Ciaoweb
- Website type: Portal
- Owner: Fiat Group
- Website: http://www.ciaoweb.it/
- Registration: 1999; 27 years ago
- Launched: 18 December 1999
- Current status: Not Active

= CiaoWeb =

Defunct Italian web portal

Ciaoweb was an Italian web portal started up by the FIAT Group with an initial investment of 200 billion Italian lira (100 million euro).
The name "Ciaoweb" comes from the combination of "ciao" which represents the most immediate, direct, and simply way of greeting in Italy, and "web" which refers to the internet, reflecting its connection to Italy and web services.
The project for the development of the portal had been assigned to a group of companies under the control of Ernst & Young and under the responsibility of Alessandro Gadotti, then partner at Ernst & Young. Paolo Ceretti from IFIL then took over as CEO, and Nino Olivotto as CTO.

==History==
In 1999, the project originally had only an editorial component; its main goal was to create an Italian portal that could focus the attention of the Italian public on new Web technology. It was intended to be, in some ways, what Yahoo was in the United States. Ciaoweb was intended to become the reference portal at the national level. The editorial component was
oversized compared to the other components of the project, and it immediately began to burn through the project's cash, which burned very quickly.

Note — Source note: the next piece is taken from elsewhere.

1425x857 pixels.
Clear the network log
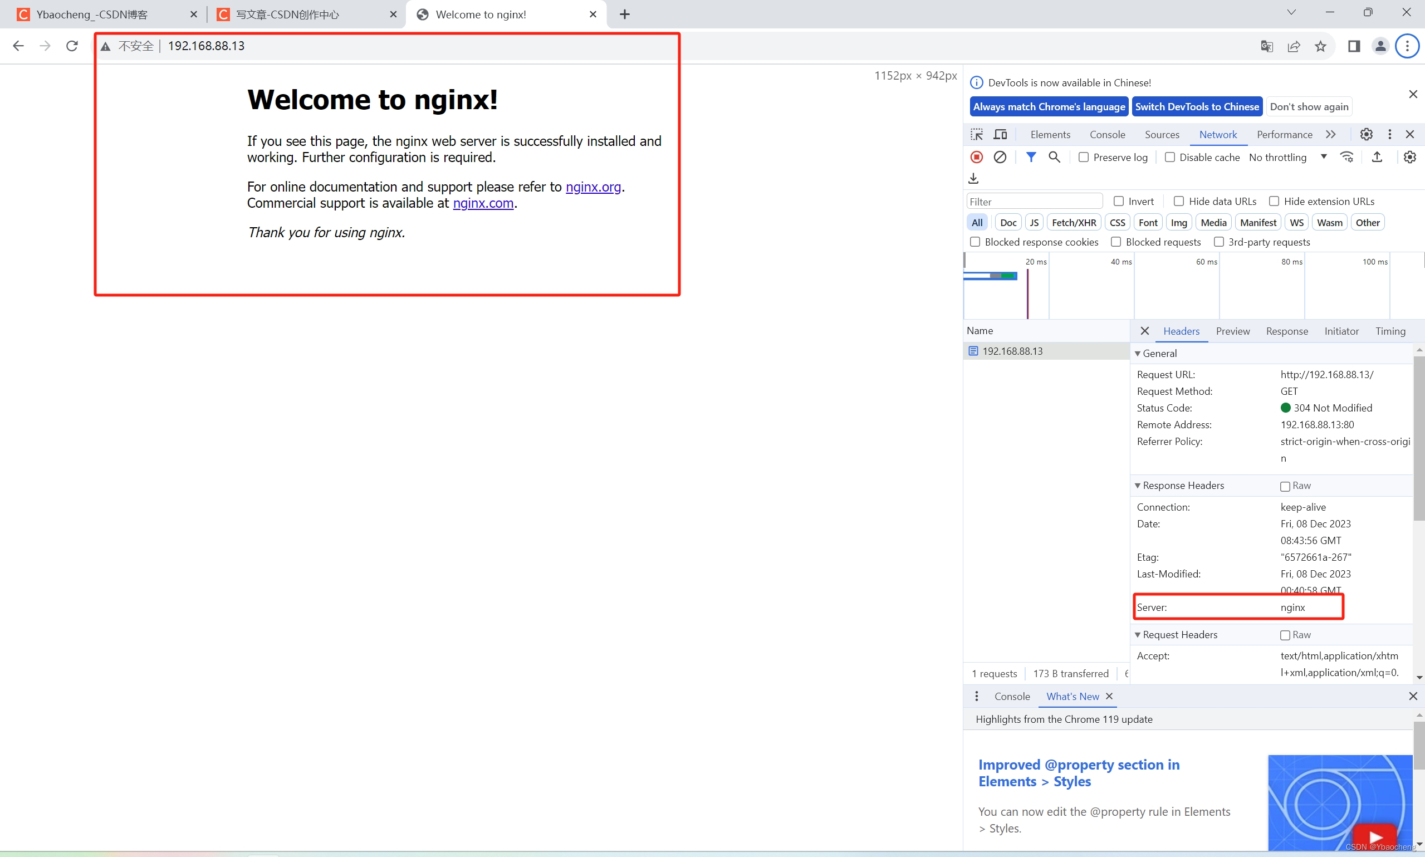tap(1000, 157)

To justify the huge investment, which is still very significant, it was hypothesized that it could act as a catalyst for all the companies of the Fiat Group (La Stampa, Alpitour, Ferrari, etc.), developing an experimental e-commerce platform. Ciaoholding, a company equally owned by the Fiat Group and IFIL, controlled Ciaoweb S.p.A., which managed the Ciaoweb portal, and another company called Ciaoservice, which offered business consulting and web development services for all Fiat Group companies. Milan was chosen as the company's headquarters instead of Turin, specifically specifically located at Centro Direzionale Milanofiori, Strada 3, Palazzo B2, Assago, Milano, where the staff, consisting of approximately 150 employees and 100 consultants, was allocated.
Despite public attention, aided by advertising in traditional media, particularly those of the Fiat group, after just a few months, the project revealed all its weaknesses: extremely high management and publishing costs and a near-total lack of revenue, largely derived from the group's companies. The synergies created between Ciaoservizi and Fiat Group companies did not even begin to offset the high costs. In 2000, online advertising in Italy was still in its infancy, and the sector was dominated by advertising in traditional media, television, and newspapers. Therefore, the portal generated little or no revenue, primarily advertising Fiat Group companies. Furthermore, e-commerce was still in its infancy, and the number of people shopping online in Italy was very low, almost negligible. The portal was managed by 70 servers installed at the company headquarters, 60 running Windows NT and 10 running Unix. For its development used BroadVision framework, that was complex, cumbersome, and expensive, a huge investment of money that ultimately proved overpriced and burned cash. In 2000, Ciaoweb became the sponsor of the football team Juventus. After just one year, the project immediately began to significantly scale back. After just one year, the project immediately began to significantly scale back. The editorial side was significantly reduced, development was no longer pursued, and the number of employees and consultants was drastically reduced. With the dot-com crisis, the euphoria ended and Ciaoweb was the perfect Italian example; the project was deemed unsustainable. In 2001, the dot-com bubble burst and the portal was put up for sale.
Even in Italy, the declines on the Italian stock market are evident and sharp.
At the end of 2001, Hachette Rusconi Interactif (HRI) acquired CiaoHolding, which controlled Ciaoweb S.p.A., and the portal came under its management.
In 2011, with the acquisition of Hachette Rusconi by Hearst Corporation, the domain came under its control.
The portal was active with reduced graphics and content until March 2012 under the control of Hearst Magazines Italia S.p.A. In just under 13 years of use, from December 18, 1999 to March 2012, it proved to be a total failure due to the huge sums of money burned, but it was useful to many Italian technology companies in understanding how to invest in new technologies.